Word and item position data
---

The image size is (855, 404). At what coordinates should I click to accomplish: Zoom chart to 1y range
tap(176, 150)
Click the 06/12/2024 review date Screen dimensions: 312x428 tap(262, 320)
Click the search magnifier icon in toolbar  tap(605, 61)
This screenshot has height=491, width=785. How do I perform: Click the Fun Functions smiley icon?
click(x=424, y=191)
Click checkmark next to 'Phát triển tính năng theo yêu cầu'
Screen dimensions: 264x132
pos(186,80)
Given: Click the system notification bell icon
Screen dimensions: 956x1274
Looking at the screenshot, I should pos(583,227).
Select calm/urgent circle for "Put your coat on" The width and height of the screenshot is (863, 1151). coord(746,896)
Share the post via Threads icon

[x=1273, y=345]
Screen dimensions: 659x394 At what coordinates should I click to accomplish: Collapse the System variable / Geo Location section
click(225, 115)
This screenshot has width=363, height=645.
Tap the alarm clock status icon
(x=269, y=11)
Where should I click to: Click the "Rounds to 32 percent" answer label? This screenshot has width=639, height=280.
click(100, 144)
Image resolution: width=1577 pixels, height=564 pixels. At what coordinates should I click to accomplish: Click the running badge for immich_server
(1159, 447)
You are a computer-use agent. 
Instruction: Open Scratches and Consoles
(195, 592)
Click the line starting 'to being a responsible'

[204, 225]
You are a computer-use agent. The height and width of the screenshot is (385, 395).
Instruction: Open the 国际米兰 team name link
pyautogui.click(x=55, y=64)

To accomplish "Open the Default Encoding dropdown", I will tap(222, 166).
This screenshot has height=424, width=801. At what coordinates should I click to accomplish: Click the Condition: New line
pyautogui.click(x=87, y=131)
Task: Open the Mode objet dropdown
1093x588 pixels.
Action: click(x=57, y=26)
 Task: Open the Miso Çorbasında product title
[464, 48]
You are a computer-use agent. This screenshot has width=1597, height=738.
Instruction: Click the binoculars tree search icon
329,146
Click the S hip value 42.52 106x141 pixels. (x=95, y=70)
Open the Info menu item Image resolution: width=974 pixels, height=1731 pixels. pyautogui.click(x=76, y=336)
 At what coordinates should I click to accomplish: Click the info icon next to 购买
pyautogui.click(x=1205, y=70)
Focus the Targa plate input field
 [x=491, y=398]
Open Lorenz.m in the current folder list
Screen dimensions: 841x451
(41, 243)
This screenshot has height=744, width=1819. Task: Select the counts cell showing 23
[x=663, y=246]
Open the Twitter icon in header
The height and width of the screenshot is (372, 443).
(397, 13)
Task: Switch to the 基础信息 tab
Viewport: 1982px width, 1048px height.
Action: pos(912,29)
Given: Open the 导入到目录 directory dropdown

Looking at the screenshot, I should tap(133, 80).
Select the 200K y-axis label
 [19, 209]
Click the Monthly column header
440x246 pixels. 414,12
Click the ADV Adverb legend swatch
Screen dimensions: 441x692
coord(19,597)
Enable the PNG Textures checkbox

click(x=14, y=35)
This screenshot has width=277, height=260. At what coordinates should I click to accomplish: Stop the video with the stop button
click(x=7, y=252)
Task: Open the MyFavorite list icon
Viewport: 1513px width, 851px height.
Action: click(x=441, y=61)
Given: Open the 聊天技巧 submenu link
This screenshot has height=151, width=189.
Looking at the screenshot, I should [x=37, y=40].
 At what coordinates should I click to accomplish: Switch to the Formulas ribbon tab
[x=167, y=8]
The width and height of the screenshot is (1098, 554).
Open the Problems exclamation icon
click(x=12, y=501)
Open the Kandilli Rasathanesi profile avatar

---

* Written exercise *
Repeat word for word every line from the start of the items through the line that contains "[x=1273, y=345]", including that line.

* Final result *
The image size is (855, 404). At what coordinates should I click to accomplish: Zoom chart to 1y range
tap(176, 150)
Click the 06/12/2024 review date Screen dimensions: 312x428 tap(262, 320)
Click the search magnifier icon in toolbar  tap(605, 61)
This screenshot has height=491, width=785. How do I perform: Click the Fun Functions smiley icon?
click(x=424, y=191)
Click checkmark next to 'Phát triển tính năng theo yêu cầu'
Screen dimensions: 264x132
pos(186,80)
Given: Click the system notification bell icon
Screen dimensions: 956x1274
Looking at the screenshot, I should pos(583,227).
Select calm/urgent circle for "Put your coat on" The width and height of the screenshot is (863, 1151). coord(746,896)
Share the post via Threads icon

[x=1273, y=345]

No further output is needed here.